S’intégrer au petit trot

Porter des fers à cheval n’a jamais autant semblé attirer la chance : Maximus et Freddy ont bénéficié des deux dernières places disponibles dans ce sanctuaire, qui affiche désormais complet. Ne reste plus qu’à s’intégrer et à se familiariser avec les 10 autres pensionnaires, qui ont tous leur histoire à raconter. Certains, comme l’ex-étalon Buddy, ont frôlé l’abattoir ; d’autres souffrent de maladies, tel Chocolate, diabétique ; quant à Rocky, qui foulait jadis les pistes de course, il a vu sa carrière brisée en même temps que sa cheville.

Pour leur acclimatation, facilitée par leur caractère doux et docile (« Ils ont tout vu », rappelle le directeur), les nouveaux venus peuvent aussi compter sur deux crinières connues, celles de Blanco et Ulysses, deux vétérans des calèches du Vieux-Port, légués au refuge il y a trois ans pour une retraite définitive.

« Ici, certains sont à la retraite permanente, d’autres peuvent être adoptés et replacés ailleurs », explique Marie-Claude Gauthier, bénévole et chargée du comité adoption et secours du refuge, précisant que les relogements s’accompagnent de suivis très sérieux.

En selle pour l’avenir

Alors, quel sort sera réservé aux petits derniers qui, par ailleurs, présentent une parfaite santé ?

Pour l’imposant Maximus, percheron noir âgé de 25 ans (l’équivalent de 75 ans en âge humain), la question est réglée : après 15 ans au service des caléchiers, il écoulera ses vieux jours chez Une histoire de chevaux, assure M. Grenier. Il y est d’ailleurs déjà aux anges, ayant noué une idylle avec la jument Maggie peu après son arrivée ! Mais pas d’amour sans étincelles, puisque Jack, l’ex de cette dernière, s’est vengé en infligeant une morsure à son rival. Un roman chevaleresque à suivre ?

Quant au fringant Freddy, fier cheval blanc d’une dizaine d’années (donc trentenaire s’il était humain), il a encore de belles années devant lui, après deux ans de service, ce qui pourrait éventuellement en faire un candidat à l’adoption. Mais pour les instances du refuge, il est hors de question de prendre une décision trop rapidement. « Pour le moment, on veut qu’il profite du temps ici. On ne le connaît pas encore, on observe son comportement. Rien n’est décidé », tempère le directeur, qui laisse ce percheron seul dans son paddock, le temps qu’il s’habitue aux rapprochements avec ses congénères.

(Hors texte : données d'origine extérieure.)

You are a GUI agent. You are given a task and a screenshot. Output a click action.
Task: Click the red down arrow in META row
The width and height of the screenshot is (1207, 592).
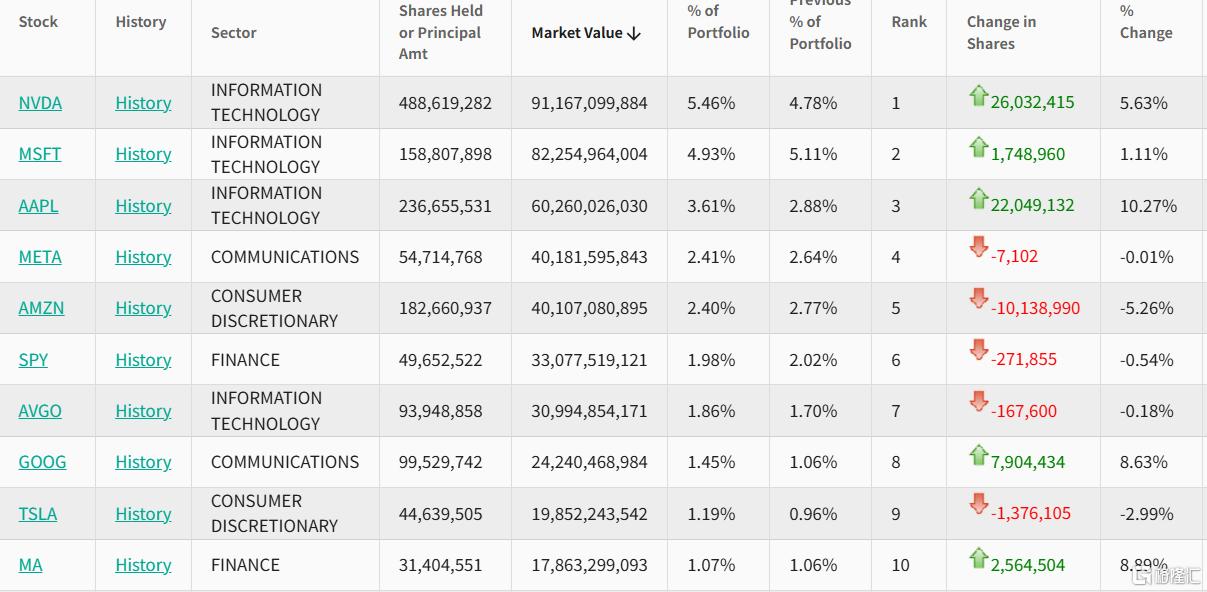[978, 249]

Une seule chose reste sûre et certaine : tirer les calèches, c’est chose du passé. Et ceux qui sont toujours allés de l’avant dans les rues de Montréal auront désormais une autre vocation, celle d’aider non plus des touristes, mais d’autres humains, dans leur cheminement : le refuge reçoit régulièrement divers groupes – femmes victimes de violences, personnes ayant un spectre de l’autisme, etc. – venus tirer quelques bribes de bien-être du contact avec les chevaux.

En caressant la tête de Maximus et de Freddy, les invités passeront inévitablement la main sur deux profondes cicatrices en forme de V inversé, gravées sur leur chanfrein : les marques laissées par la bride de leur ancienne vie. Les mêmes stigmates s’observent chez Ulysses et Blanco, mais sérieusement estompés. Le poil finit toujours par repousser. Surtout quand on regarde vers l’avant.